Il Wellcome Trust Case Control Consortium (WTCCC) ha realizzato il primo GWAS su larga scala con DNA sia del donatore che del ricevente di trapianto di rene con l’obiettivo di identificare varianti genetiche, oltre alle regioni HLA, che contribuiscono in modo significativo a lungo e/o breve termine alla sopravvivenza dell’allotrapianto renale [39]. In questo studio iniziale, a livello genomico non sono stati osservati con significatività segnali riferiti a regioni diverse dall’HLA, illustrando la necessità di armonizzare coorti di trapianto di rene più ampie e con fenotipo certo. Oltre alla variante comune CYP3A5*3 di perdita di funzione (rs776746), scoperta in precedenza, lo studio DeKAF (Deterioration of Kidney Allograft Function) ha identificato due varianti del CYP3A5, rs10264272 e rs41303343, e una variante del CYP3A4, rs35599367, che spiegano ulteriori porzioni di varianza osservate per le concentrazioni ematiche di Tacrolimus aggiustate per la dose (TAC) per i trapiantati di rene sia afroamericani (AA) sia europei (EA) [40-43]. Questi risultati illustrano l’utilità degli studi sull’intero genoma nel determinare i regimi di terapia immunosoppressiva post-trapianto, contribuendo potenzialmente a miglioramenti nella sopravvivenza dell’allotrapianto renale. Un altro studio [44] ha mostrato che il GWAS può predire le complicanze post-trapianto. I punteggi di rischio poligenico calcolati dal GWAS del cancro della pelle diversi dal melanoma (NMSC) nella popolazione generale hanno predetto il rischio e il tempo di insorgenza nel post-trapianto di NMSC e hanno aggiunto un valore predittivo aggiuntivo oltre a quello spiegato dalle variabili cliniche [45].
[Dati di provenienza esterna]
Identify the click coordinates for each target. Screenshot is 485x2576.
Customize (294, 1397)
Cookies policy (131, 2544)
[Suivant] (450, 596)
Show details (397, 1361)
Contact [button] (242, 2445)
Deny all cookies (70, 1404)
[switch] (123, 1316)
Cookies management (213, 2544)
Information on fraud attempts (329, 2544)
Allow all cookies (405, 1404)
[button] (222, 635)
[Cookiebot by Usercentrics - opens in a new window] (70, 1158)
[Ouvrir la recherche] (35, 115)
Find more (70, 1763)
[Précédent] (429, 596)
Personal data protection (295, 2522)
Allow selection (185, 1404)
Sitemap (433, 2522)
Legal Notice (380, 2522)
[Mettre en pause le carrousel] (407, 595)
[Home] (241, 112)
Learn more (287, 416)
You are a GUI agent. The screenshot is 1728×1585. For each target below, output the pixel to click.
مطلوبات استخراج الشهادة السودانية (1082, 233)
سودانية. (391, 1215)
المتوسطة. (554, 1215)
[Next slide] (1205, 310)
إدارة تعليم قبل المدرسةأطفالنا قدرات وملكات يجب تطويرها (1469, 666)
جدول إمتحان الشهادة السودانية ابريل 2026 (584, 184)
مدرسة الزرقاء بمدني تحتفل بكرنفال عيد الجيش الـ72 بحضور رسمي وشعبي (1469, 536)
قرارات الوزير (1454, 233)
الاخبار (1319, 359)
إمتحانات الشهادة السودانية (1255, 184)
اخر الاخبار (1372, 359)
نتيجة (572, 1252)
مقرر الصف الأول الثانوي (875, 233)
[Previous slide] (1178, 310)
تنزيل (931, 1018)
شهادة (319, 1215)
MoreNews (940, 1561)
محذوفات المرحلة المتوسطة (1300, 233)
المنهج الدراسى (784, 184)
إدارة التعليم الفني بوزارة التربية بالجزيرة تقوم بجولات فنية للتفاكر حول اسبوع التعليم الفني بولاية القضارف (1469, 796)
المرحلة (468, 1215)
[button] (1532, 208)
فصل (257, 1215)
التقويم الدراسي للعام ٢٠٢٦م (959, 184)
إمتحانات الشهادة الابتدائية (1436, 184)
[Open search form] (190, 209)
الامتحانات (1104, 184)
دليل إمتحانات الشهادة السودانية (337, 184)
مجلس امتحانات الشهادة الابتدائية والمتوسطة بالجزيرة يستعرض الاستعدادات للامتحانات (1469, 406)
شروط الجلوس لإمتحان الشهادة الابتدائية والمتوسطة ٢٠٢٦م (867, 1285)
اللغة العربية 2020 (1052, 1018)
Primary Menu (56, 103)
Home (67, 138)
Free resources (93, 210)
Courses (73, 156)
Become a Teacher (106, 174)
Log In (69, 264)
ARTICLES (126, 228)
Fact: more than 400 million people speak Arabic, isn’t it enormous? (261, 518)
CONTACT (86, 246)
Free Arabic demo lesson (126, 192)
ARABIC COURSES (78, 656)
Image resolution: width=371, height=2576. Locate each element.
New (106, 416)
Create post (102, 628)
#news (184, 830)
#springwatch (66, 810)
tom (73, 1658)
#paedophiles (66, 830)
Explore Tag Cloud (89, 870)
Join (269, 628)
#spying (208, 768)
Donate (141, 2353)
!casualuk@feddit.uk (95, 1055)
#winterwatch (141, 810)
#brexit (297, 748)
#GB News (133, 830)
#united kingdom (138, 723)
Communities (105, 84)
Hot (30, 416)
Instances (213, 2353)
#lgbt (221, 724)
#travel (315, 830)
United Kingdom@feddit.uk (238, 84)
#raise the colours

Gli array di genotipizzazione dell’intero genoma sono ben consolidati come mezzo efficace per l’identificazione di CNV noti e nuovi [46-48]. Lo screening delle CNVs all’interno dei soggetti è di grande interesse sia per la valutazione dell’architettura genetica della malattia primaria sia per gli studi di eventuali ulteriori regioni genomiche i cui prodotti sono bersaglio di una risposta alloimmune. iGeneTRAiN ha sviluppato un’ampia pipeline di perdita di funzione (Loss of Function – LoF) che include la ricostruzione dell’aplotipo di oltre 10 milioni di varianti genotipizzate e imputate direttamente. Si è particolarmente interessati a varianti di perdita di funzione in entrambe le copie dello stesso gene (mediante varianti a singolo nucleotide e/o CNV). Le combinazioni più interessanti sono quelle in cui il ricevente risulta LoF per entrambe le copie di un gene, mentre il donatore risulta omozigote per copie corrette o eterozigote per una LoF. L’analisi di queste combinazioni donatore-ricevente (o “collisioni genomiche”), consente di identificare associazioni tra regioni genomiche precedentemente ignorate con eventi di rigetto e perdita del trapianto [44].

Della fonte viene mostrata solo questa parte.